I think it can be expressed visually quite good:

look at this code and the plots

```
import numpy as np
import matplotlib.pyplot as plt
k = 1
N = 50
time = np.arange(0.,N,1)/N # time in seconds
signal = np.exp(-1j*2*np.pi*k*time)
fig, axs = plt.subplots(2)
centroid = np.sum(signal)/N
axs[0].plot(signal.real, signal.imag, 'o')
axs[0].plot(centroid.real, centroid.imag, 'o')
axs[0].set_ylabel('Imaginary')
axs[0].set_xlabel('Real')
axs[1].plot(time, signal.real)
axs[1].plot(time, signal.imag, 'orange')
axs[0].set_ylabel('Imaginary')
axs[0].set_xlabel('Real')
plt.show()
```

which looks like

When you set higher values of $k$ you can see the following effect
Feel free to play around with these parameters.

for example $k = 20$

We can see for higher $k$ it starts rotating more often around $2 \pi$ so the wave is getting faster. We can also see that we have less points fitting our plot which comes from the sampling rate.

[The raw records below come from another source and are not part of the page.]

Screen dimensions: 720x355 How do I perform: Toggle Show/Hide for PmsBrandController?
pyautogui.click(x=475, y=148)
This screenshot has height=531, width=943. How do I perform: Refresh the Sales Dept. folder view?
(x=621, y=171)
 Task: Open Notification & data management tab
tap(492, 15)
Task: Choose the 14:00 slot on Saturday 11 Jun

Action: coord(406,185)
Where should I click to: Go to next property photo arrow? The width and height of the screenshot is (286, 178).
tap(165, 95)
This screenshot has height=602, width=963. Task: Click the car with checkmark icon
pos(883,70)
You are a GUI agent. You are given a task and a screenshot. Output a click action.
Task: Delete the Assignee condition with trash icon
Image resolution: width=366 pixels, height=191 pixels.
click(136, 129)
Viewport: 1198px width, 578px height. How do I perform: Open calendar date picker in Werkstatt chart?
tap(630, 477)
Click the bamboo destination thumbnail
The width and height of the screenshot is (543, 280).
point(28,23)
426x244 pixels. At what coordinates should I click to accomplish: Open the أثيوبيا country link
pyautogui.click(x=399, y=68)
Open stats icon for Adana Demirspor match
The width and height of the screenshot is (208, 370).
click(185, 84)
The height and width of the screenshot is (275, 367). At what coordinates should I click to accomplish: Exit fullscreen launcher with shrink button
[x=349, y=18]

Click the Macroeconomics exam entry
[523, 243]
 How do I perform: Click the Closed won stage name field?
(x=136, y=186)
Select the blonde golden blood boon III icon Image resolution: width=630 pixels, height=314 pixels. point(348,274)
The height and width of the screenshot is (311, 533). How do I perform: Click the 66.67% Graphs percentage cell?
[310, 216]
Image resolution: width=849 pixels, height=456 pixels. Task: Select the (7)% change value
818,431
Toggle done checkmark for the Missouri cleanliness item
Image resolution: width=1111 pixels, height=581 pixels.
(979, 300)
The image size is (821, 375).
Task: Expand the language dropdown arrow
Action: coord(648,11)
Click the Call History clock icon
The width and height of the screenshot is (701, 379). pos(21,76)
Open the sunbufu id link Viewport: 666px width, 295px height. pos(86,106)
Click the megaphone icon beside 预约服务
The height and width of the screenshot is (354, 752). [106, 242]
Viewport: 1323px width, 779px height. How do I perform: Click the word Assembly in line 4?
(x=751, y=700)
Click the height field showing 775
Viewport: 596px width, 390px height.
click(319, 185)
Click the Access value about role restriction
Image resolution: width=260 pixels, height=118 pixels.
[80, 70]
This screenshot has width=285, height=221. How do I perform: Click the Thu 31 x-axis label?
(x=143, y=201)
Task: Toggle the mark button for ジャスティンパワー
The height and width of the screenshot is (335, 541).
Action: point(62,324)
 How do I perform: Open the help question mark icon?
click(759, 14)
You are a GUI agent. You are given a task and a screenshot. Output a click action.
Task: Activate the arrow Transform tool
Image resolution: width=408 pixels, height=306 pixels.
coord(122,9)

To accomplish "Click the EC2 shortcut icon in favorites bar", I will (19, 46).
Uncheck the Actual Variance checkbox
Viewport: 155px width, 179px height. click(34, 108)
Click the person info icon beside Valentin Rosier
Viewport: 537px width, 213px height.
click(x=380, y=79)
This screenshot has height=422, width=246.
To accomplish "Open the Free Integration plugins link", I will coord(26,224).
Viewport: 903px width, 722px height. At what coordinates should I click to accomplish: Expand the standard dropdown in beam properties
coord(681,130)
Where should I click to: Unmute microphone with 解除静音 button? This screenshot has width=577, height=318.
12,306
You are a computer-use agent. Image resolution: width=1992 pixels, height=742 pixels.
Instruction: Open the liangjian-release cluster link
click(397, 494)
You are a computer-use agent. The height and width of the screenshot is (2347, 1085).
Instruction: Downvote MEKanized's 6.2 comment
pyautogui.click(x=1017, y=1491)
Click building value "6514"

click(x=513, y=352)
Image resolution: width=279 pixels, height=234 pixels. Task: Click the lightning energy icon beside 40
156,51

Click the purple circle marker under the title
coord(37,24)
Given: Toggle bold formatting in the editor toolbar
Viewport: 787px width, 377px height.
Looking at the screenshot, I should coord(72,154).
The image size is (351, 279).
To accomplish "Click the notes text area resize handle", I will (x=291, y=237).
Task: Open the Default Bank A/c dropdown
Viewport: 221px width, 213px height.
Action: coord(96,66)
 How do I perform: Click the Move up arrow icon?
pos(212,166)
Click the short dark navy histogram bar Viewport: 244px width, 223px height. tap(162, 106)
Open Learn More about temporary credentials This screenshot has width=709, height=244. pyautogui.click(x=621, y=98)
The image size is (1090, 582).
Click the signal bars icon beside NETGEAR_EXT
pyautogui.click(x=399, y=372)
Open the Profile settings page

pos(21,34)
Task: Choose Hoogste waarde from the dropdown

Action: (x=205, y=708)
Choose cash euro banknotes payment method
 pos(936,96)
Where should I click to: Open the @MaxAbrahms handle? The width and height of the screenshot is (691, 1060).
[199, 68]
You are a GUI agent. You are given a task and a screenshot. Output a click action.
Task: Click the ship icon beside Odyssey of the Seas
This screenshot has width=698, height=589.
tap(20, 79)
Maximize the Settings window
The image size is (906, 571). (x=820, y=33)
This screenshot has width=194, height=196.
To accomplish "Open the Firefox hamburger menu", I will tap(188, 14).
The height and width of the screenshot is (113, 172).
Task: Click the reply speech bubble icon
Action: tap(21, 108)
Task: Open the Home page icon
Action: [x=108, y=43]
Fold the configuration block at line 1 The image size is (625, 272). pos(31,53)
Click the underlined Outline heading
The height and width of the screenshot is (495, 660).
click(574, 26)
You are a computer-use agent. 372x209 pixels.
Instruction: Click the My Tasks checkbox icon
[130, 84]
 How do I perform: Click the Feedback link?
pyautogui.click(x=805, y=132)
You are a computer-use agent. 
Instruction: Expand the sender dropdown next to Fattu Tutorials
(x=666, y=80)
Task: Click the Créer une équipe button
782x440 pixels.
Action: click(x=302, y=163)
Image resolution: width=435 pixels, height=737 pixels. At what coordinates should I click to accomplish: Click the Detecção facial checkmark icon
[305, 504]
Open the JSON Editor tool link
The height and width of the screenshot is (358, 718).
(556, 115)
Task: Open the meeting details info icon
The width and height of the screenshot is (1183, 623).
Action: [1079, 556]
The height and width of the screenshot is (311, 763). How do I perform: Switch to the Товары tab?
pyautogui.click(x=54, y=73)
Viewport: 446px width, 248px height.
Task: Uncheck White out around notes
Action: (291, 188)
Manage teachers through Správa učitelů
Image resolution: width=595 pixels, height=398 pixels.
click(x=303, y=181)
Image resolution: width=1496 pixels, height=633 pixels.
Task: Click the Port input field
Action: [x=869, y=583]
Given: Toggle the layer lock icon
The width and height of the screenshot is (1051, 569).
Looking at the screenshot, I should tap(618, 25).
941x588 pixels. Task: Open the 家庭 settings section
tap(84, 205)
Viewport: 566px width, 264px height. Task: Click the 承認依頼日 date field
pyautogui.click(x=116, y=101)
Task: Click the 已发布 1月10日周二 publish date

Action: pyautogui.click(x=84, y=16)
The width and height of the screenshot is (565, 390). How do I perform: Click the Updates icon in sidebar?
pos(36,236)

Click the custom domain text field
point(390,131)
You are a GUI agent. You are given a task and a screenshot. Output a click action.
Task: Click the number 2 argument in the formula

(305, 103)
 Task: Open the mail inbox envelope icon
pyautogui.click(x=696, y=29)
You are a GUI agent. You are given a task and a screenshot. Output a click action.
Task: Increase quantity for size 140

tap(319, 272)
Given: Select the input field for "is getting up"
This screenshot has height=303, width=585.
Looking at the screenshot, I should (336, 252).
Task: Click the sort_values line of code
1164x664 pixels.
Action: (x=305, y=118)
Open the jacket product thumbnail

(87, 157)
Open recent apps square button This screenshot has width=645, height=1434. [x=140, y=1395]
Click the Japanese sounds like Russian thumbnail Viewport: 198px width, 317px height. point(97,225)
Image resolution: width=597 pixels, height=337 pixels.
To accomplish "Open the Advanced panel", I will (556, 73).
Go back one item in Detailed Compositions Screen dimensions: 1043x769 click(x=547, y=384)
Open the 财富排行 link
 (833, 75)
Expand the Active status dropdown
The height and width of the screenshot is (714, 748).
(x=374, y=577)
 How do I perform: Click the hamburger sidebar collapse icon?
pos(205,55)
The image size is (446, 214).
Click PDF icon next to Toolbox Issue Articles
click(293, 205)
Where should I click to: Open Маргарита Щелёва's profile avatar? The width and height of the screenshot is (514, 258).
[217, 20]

Feel free to play around with the parameters a little bit.

So with all thins in mind let's have a look at the dft.
The DFT can be interpreted as the inner product of two functions (it literally can be compared to the dot product of two vectors, since we are comparing all pairs $(x_i, y_i)$ and checking for their correlation.

Now what the DFT basically does is lying different complex waves into the graph of the original wave and computes it's correlation regarding to different frequencies. A nice property of the complex inner product is that it is invariant to the phase of the complex wave.

So to visualize this I came up with this code:

```
# create the signal
srate = 4000 # hz
# points from 0 to 2 in 1/srate steps
time = np.arange(0.,5,1/srate) # time vector in seconds
pnts = len(time) # number of time points 2000 here
# signal = np.cos(2*np.pi*1000*time - np.pi/2) + 2*np.cos(2*np.pi*2000*time + np.pi/2)
signal = np.cos(2*np.pi*1000*1/4000*time - np.pi/2) + 2*np.cos(2*np.pi*2000*1/4000*time + np.pi/2)
# prepare the Fourier transform
# fourTime is from 0 to N-1
fourTime = np.array(range(pnts))/pnts
fCoefs = np.zeros((len(signal)),dtype=complex)
# freq = random.randint(0, pnts)
k = 3
# create complex sine wave
csw = np.exp( -1j*2*np.pi*freq*fourTime )
# compute dot product between sine wave and signal
fCoefs[freq] = np.sum(np.multiply(signal,csw) ) / pnts
plt.plot(time, signal)
plt.plot(time, csw.real)
print(np.abs(fCoefs[freq]))
```

You can pluck in different values for $k$ and check its correlation with the original wave.

So the interesting point here is that I used `time = np.arange(0.,5,1/srate)`

for the original signal but `foturTime = np.array(range(pnts))/pnts`

for computing the values of the complex sine wave and used `time`

for plotting both.

The important point here is that in the original formula we just put in value the $n$ which is the same for both waves and since we are working with discrete signals there is no time involved anymore. It is just sampling rate and number of points now. You can check out this answer to see how it can be related back to the original sampling rate.

Hope that helps a little bit building some intuition!